How does SQL Server optimize JOIN on hierarchyid::IsDescendantOf()?

I have table with tree structure (defined by hierarchyid column) and I want to select all descendants of particular record. For that, I am using hiearchyid.IsDescendantOf() method.

I expected, that since I am not doing simple comparisons, but I am performing operations (in this case I am calling the IsDescendantOf() method) then I will get some terrible execution plan with index scans and whatnot.

Yet SQL Server optimized it away to nice little index seek.

I am puzzled why and how.

Does calling methods on CLR types usually get optimized away? I assumed, that the SQL Server sees the CLR types as opaque black box and therefore cannot work it's magic on it. (Since it is not able to do so on native SQL functions either.)

Or is that only for the this particular method? (Since the hieararchyid values are ordered depth-first, I could get the similar result just by doing comparisons.)

Demo:
CREATE TABLE dbo.HierarchyExample (
Id INT PRIMARY KEY,
Hieararchy HIERARCHYID NOT NULL
);

INSERT INTO dbo.HierarchyExample(Id, Hieararchy)
VALUES
(1, hierarchyid::Parse('/1/')),
(2, hierarchyid::Parse('/1/1/')),
(3, hierarchyid::Parse('/1/2/')),
(4, hierarchyid::Parse('/1/3/')),
(5, hierarchyid::Parse('/1/3/1/')),
(6, hierarchyid::Parse('/1/3/2/')),
(7, hierarchyid::Parse('/1/3/3/')),
(8, hierarchyid::Parse('/1/4/')),
(9, hierarchyid::Parse('/1/4/1/')),
(10, hierarchyid::Parse('/1/4/2/'));

CREATE INDEX IX_HierarchyExample_Hierarchy
ON dbo.HierarchyExample (Hieararchy);

SELECT descendant.*
FROM HierarchyExample ancestor
INNER JOIN HierarchyExample descendant
ON descendant.Hieararchy.IsDescendantOf(ancestor.Hieararchy) = 1
WHERE ancestor.Id = 1

DROP TABLE IF EXISTS dbo.HierarchyExample;


The execution plan

The fiddle

descendant.Hieararchy.IsDescendantOf(ancestor.Hieararchy) = 1 certainly doesn't look like it should be sargable but it seems to do some shenanigans very early on in the process for this specific case.

If I try

declare @x hierarchyid;     

SELECT *
FROM HierarchyExample descendant
WHERE descendant.Hieararchy.IsDescendantOf(@x) = 1
OPTION (querytraceon 3604, querytraceon 8605, querytraceon 8606);

The resultant execution plan shows a seek on

Seek Keys[1]: Start: [tempdb].[dbo].[HierarchyExample].Hieararchy >= Scalar Operator([@x]), 
               End:  [tempdb].[dbo].[HierarchyExample].Hieararchy <= Scalar Operator([@x].DescendantLimit())

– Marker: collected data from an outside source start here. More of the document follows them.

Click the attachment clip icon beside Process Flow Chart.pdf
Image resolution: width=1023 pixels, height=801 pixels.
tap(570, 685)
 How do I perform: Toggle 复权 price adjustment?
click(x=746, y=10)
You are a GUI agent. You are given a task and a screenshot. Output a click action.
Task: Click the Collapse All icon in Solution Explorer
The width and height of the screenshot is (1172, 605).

The range expression is already present in the converted tree.

The converted tree is the parse tree from the parser, imported and
transformed ('converted') into a tree structure that the early
compilation stages find convenient to work with.

*** Converted Tree: ***
    LogOp_Project QCOL: [descendant].Id QCOL: [descendant].Hieararchy

        LogOp_Select

            LogOp_Get TBL: HierarchyExample(alias TBL: descendant) HierarchyExample TableID=1093578934 TableReferenceID=0 IsRow: COL: IsBaseRow1000 

            ScaOp_Logical x_lopAnd

                ScaOp_Comp x_cmpLe

                    ScaOp_Identifier COL: @x 

                    ScaOp_Identifier QCOL: [descendant].Hieararchy

                ScaOp_Comp x_cmpLe

                    ScaOp_Identifier QCOL: [descendant].Hieararchy

                    ScaOp_UdtFunction EClrFunctionType_UdtMethodDescendantLimit IsDet NoDataAccess  TI(hierarchyid,Null,Var,ML=892) 

                        ScaOp_Identifier COL: @x 

        AncOp_PrjList

So I conclude that during parsing this gets converted to a potentially seekable range predicate.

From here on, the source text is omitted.